START RECORDS TO PROCESS

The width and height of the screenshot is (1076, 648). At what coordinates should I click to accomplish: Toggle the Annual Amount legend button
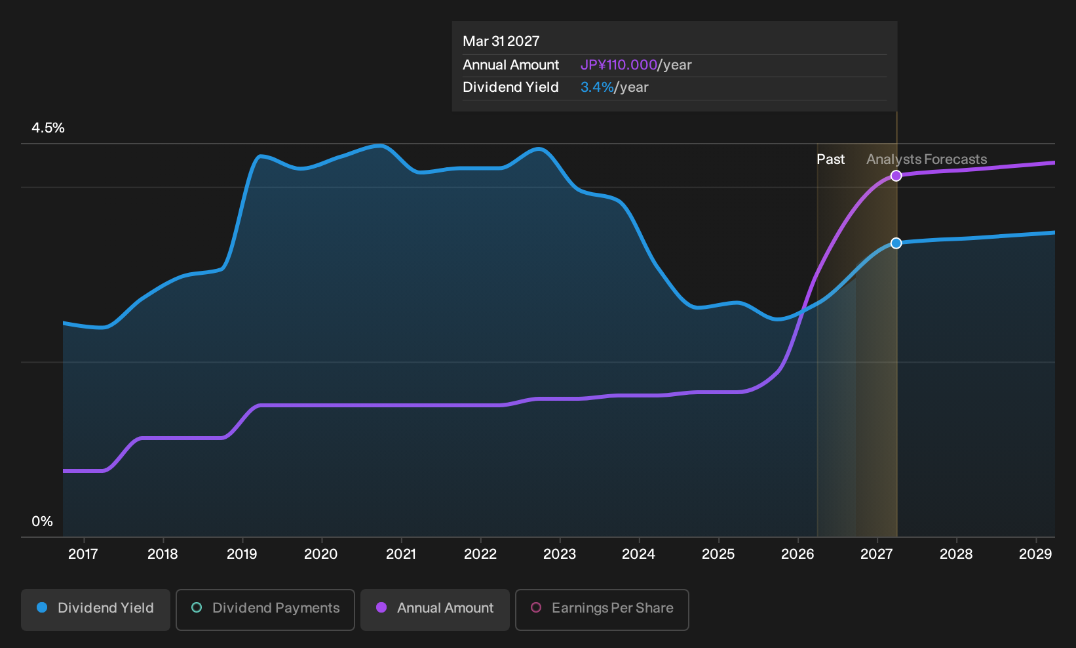click(435, 610)
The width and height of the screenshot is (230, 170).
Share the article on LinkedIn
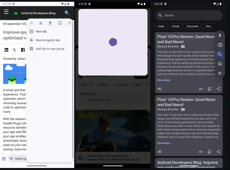(6, 50)
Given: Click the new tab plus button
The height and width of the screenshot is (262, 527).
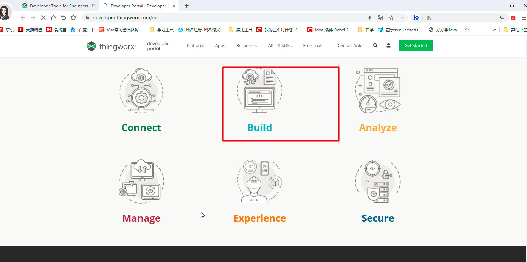Looking at the screenshot, I should 186,6.
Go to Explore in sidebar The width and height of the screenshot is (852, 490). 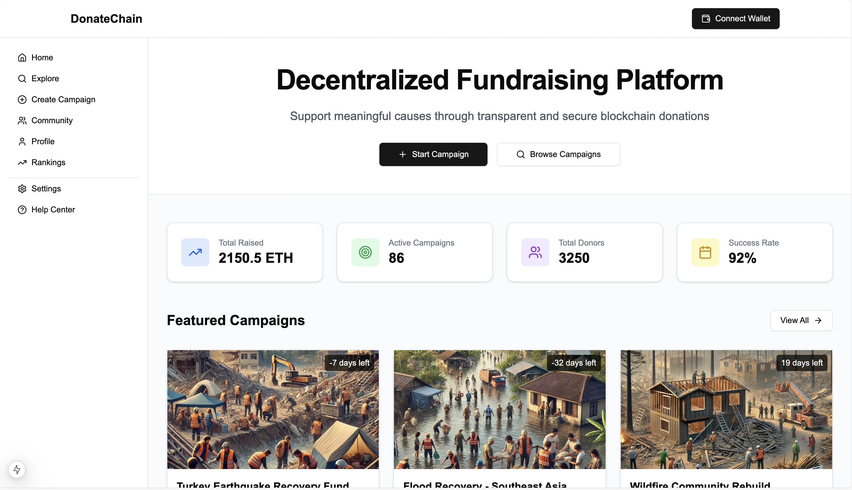tap(45, 78)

END RECORDS TO PROCESS

#### WHAT IS BEING ASKED
What you give back must be exactly the lines from the opening line of the entries through the line holding "Given: Click the new tab plus button", with no pictures.

#### RESPONSE
The width and height of the screenshot is (1076, 648). At what coordinates should I click to accomplish: Toggle the Annual Amount legend button
click(435, 610)
The width and height of the screenshot is (230, 170).
Share the article on LinkedIn
(6, 50)
Given: Click the new tab plus button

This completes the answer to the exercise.